The output should be limited to the line holding "Viewport: 1372px width, 894px" and the lines after it through the end of the entries, each restated exactly.

[STORED DATA — start]

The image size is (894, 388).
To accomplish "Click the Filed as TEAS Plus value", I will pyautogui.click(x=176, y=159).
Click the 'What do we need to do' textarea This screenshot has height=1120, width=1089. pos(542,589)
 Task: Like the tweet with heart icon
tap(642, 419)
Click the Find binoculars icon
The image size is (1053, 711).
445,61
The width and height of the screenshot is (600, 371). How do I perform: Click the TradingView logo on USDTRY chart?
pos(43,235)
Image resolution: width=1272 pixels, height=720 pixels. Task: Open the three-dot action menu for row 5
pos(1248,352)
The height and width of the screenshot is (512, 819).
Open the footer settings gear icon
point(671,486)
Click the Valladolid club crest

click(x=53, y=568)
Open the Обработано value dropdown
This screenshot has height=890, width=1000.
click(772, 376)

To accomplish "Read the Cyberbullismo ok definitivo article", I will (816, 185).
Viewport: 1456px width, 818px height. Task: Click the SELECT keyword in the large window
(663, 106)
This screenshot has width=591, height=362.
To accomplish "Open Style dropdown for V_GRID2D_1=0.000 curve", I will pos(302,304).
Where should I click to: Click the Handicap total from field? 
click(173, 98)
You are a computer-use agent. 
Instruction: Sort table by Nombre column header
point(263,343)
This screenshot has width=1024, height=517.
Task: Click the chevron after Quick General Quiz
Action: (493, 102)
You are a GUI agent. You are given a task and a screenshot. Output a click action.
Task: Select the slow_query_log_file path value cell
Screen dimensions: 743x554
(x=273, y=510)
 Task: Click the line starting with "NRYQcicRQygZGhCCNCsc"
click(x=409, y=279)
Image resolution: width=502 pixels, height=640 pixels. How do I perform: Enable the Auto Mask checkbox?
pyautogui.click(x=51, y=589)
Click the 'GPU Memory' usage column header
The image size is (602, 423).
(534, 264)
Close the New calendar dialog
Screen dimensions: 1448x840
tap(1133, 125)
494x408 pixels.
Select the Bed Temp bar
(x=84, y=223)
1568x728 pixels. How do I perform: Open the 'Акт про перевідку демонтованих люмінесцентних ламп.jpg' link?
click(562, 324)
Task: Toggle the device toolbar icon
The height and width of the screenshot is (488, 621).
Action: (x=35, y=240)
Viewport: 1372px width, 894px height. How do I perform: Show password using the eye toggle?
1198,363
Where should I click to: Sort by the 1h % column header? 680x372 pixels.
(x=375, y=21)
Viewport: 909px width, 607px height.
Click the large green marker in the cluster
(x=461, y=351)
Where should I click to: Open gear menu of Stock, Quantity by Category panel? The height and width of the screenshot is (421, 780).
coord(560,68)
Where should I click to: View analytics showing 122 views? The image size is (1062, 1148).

[STORED DATA — finish]

■ THE ANSWER:
Viewport: 1372px width, 894px height. How do I perform: Show password using the eye toggle?
1198,363
Where should I click to: Sort by the 1h % column header? 680x372 pixels.
(x=375, y=21)
Viewport: 909px width, 607px height.
Click the large green marker in the cluster
(x=461, y=351)
Where should I click to: Open gear menu of Stock, Quantity by Category panel? The height and width of the screenshot is (421, 780).
coord(560,68)
Where should I click to: View analytics showing 122 views? The image size is (1062, 1148).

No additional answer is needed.